START Recorded information
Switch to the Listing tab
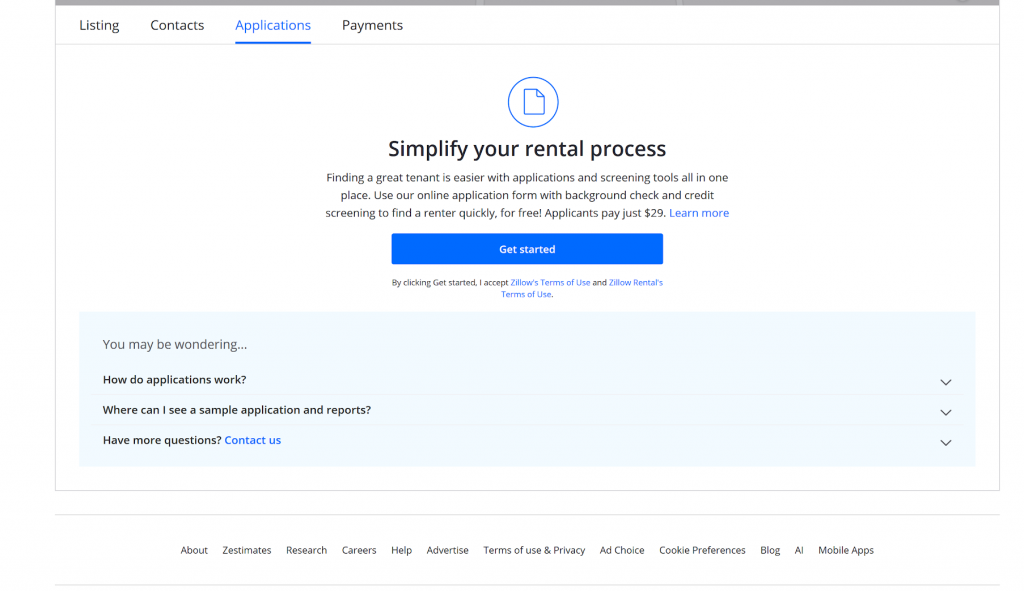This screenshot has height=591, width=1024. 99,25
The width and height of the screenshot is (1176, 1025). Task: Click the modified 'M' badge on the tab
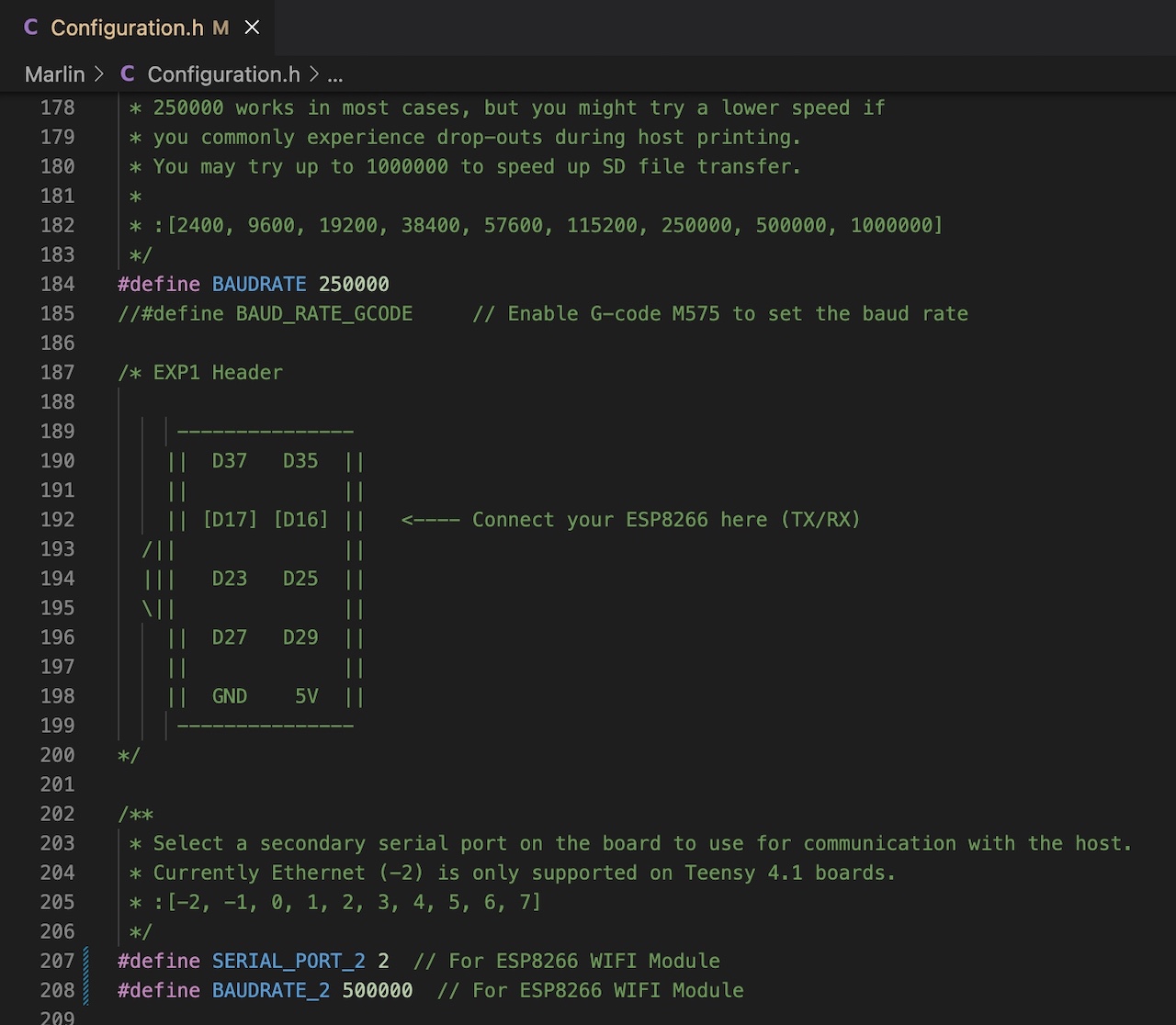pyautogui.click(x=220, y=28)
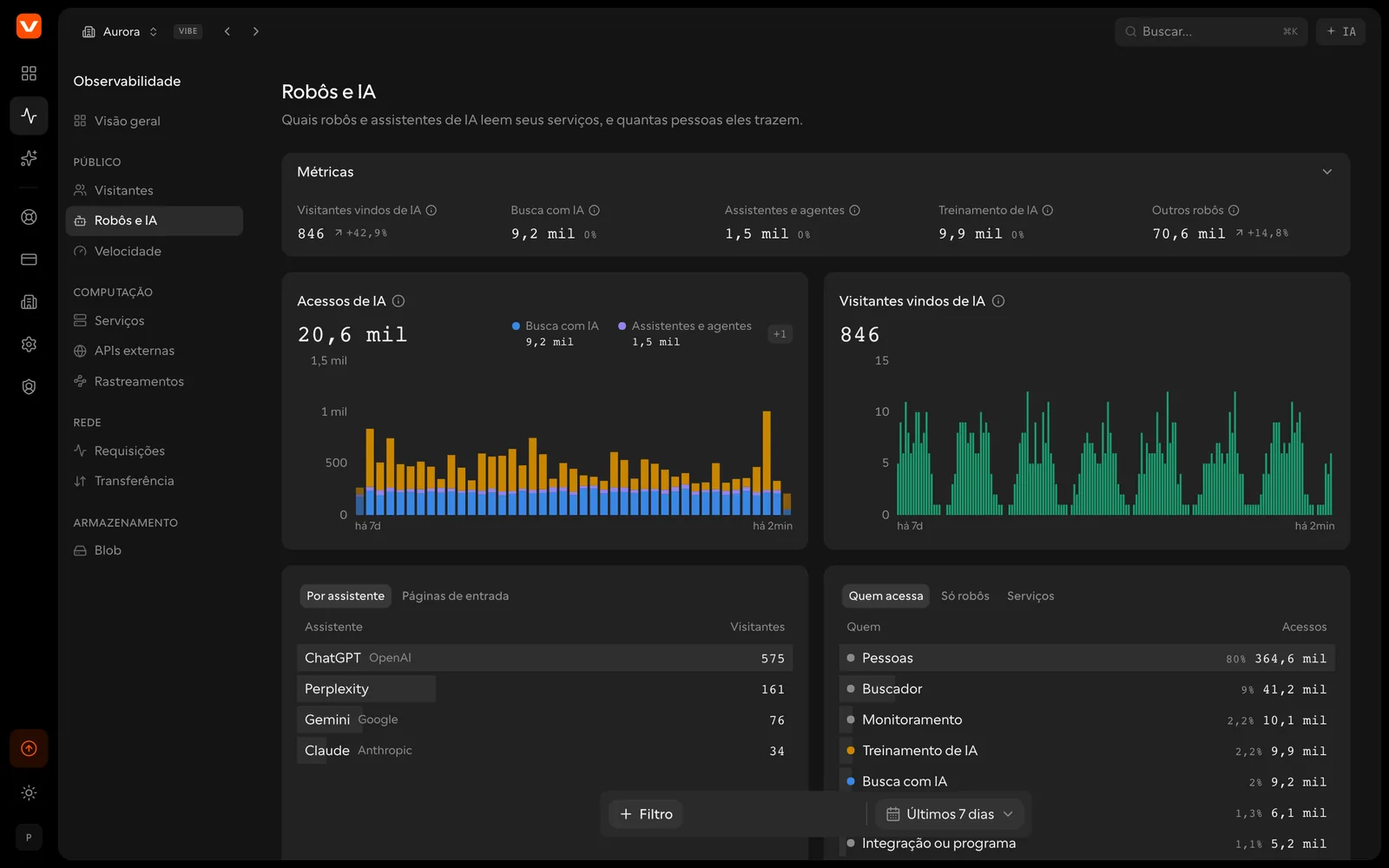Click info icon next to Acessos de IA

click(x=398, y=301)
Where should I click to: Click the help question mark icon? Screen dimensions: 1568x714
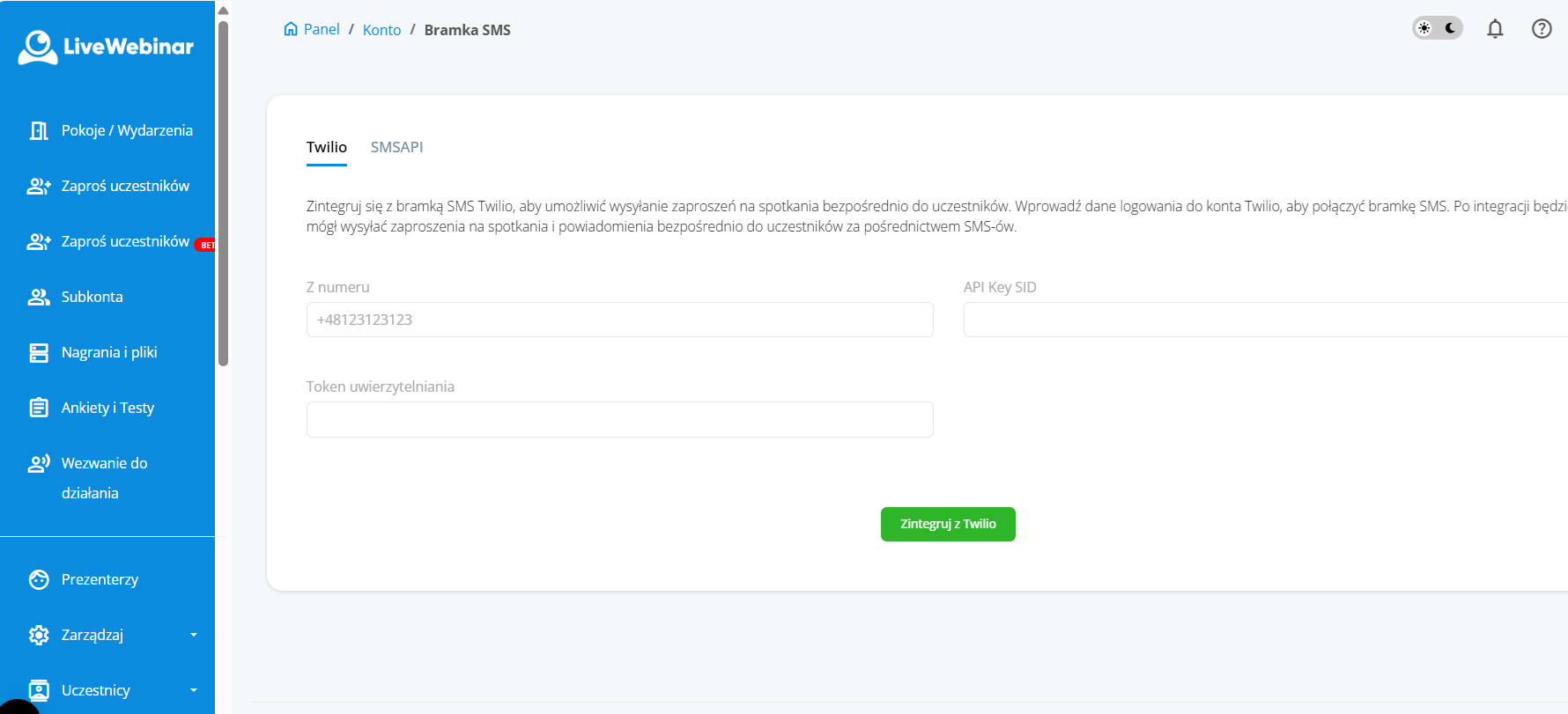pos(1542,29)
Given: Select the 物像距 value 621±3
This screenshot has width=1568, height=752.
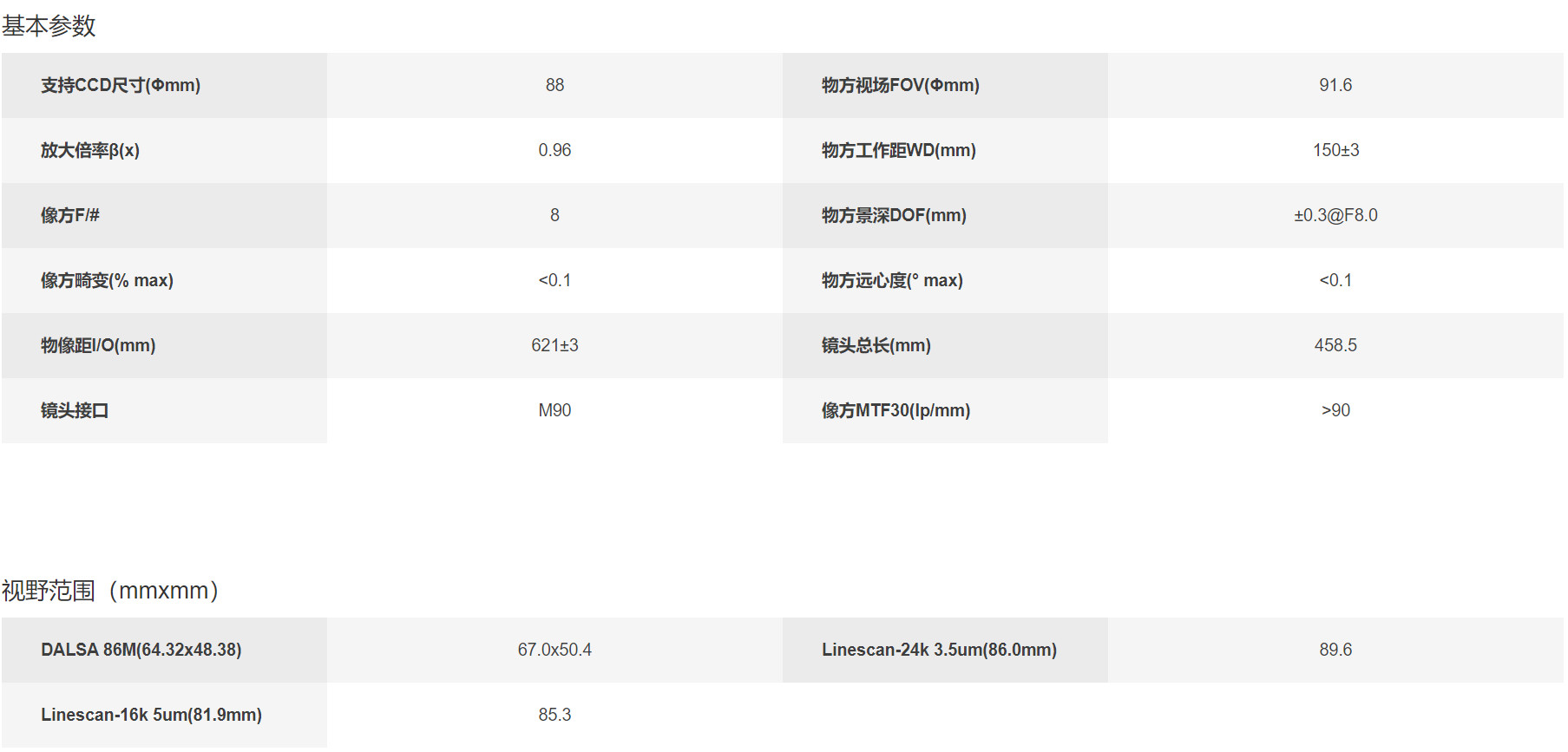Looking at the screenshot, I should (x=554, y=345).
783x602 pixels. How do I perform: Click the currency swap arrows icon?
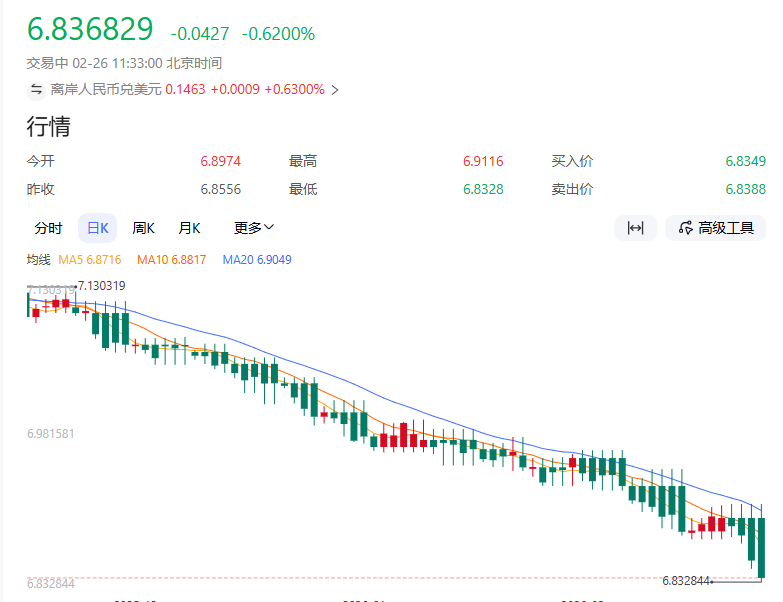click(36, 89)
END Recorded information
### Objective
Give the part of the records above that opens with the line containing "783x602 pixels. How" and runs through the end as a JSON list of strings, one string per line, with blank lines and pictures left out.

### Solved problem
[
  "783x602 pixels. How do I perform: Click the currency swap arrows icon?",
  "click(36, 89)"
]